Kipchumba Murkomen, Kenya’s Cabinet Secretary of Roads and Transport, said that Pan-African lender African Development Bank and Kenya’s own Railway Development Fund would complement the Chinese as Nairobi and Kampala continue to woo more financiers for the cross-border project.
Mr Murkomen spoke to The EastAfrican as President William Ruto hosted his Ugandan counterpart Yoweri Museveni last week at State House, Nairobi, where the two leaders threw their weight behind the joint project, which is meant to go all the way to the Democratic Republic of Congo.
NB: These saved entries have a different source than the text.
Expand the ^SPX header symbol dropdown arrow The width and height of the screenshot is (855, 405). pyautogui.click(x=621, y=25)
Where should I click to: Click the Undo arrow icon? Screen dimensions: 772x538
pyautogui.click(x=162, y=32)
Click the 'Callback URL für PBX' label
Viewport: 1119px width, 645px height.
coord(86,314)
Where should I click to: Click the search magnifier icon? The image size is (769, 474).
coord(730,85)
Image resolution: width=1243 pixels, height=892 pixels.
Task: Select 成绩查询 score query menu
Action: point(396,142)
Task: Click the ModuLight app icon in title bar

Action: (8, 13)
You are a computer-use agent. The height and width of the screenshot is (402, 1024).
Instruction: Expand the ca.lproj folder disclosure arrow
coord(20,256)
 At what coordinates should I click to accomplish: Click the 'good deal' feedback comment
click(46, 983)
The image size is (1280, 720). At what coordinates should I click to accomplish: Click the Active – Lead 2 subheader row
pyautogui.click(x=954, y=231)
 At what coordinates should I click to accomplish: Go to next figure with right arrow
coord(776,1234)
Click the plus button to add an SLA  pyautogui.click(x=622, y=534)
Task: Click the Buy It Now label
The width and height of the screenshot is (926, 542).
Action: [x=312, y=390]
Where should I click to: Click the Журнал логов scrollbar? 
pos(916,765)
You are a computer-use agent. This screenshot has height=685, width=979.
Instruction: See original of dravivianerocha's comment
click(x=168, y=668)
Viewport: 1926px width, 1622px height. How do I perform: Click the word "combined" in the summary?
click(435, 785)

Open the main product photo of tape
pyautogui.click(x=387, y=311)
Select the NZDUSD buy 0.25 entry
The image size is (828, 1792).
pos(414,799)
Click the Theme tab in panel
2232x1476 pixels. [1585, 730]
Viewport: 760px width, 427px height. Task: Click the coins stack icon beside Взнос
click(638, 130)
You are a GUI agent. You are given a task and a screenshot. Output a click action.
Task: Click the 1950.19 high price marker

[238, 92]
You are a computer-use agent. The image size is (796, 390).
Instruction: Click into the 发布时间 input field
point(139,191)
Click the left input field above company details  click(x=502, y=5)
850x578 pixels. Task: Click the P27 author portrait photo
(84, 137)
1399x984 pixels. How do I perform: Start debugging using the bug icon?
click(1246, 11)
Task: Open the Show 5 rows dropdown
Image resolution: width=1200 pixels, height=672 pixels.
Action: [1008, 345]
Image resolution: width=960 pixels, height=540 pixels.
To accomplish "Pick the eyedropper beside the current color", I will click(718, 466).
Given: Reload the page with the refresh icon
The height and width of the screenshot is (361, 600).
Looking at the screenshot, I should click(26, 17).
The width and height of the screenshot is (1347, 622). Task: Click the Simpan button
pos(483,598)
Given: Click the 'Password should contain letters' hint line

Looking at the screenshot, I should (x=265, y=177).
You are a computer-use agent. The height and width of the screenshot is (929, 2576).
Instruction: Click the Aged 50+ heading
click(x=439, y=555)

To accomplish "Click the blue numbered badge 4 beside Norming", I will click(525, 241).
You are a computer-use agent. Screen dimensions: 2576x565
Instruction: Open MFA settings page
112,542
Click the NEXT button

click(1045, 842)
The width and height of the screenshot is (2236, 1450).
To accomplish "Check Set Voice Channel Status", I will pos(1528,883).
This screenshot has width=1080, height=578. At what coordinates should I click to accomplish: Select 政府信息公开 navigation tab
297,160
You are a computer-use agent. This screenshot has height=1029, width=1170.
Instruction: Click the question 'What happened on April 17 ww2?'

The line will provide the required regional competitive advantage to improve regional connectivity with links to Uganda, South Sudan, Rwanda and DRC.
There is pressure on Kenya and Uganda to extend it to the Great Lakes region, especially the resource-rich DRC, as Tanzania pushes on with its electrified line headed in the same direction on the Central Corridor.
Tanzania’s US$7,6 billion project runs over 1 600km from Dar es Salaam to Mwanza on the shores of Lake Victoria and Kigoma along Lake Tanganyika. It is being built in five phases by contractors from Turkey and China. The phases are at various stages of construction.
Completion rates are 98 percent for the 300km Dar-Morogoro stretch, and 96 percent for the 442 kilometres Morogoro to Makutopora line.
Makutopora-Tabora is at 14 percent, Tabora-Isaka at five percent and the Mwanza to Isaka is at 54 percent completion. The entire project is expected to be completed by 2025.
In April, Dodoma received the first batch of electric locomotives that will run on the SGR, and the government said operations are set to begin in July. The locomotives, acquired from Hyundai Rotem in South Korea, can carry up to 589 passengers and travel at average speeds of 160km per hour.
The announcement that Beijing had committed to put the project back on track came a week after Rwanda, Burundi, DRC and South Sudan joined the SGR Cluster Joint Ministerial Committee and committed to engage development partners in seeking funding for the railway.
“The financing of the proposed project will be done under a government-to-government arrangement between the Republic of Kenya and the People’s Republic of China through the Exim Bank of China and syndicated loans from Commercial Banks,” Mr Murkomen said.
“The government of Kenya shall fund the project through the Railway Development Levy Fund.”
Last Thursday, in a joint communiqué read by President Ruto, Uganda and Kenya emphasised the importance of extending the SGR not only from Naivasha to Malaba but to Kampala and DRC as an efficient and sustainable Infrastructural artery for the transportation of goods.
“We have obliged our respective Ministers to take joint urgent measures to mobilise resources for the implementation of this regional shared infrastructure and report on progress by the end of 2024,” Dr Ruto said.
Uganda is expected to start the construction of Malaba-Kampala segment in September.
President Museveni said he was happy with the progress made.
“My only resolution is to put it in a historical perspective as to why it is happening now and not long ago. Uganda is part of Kenya, Tanzania and DRC,” Mr Museveni said.
Each partner is seeking around US$6 billion from multiple lenders to jump-start the project, which stalled after the pull-out of China, the initial financier.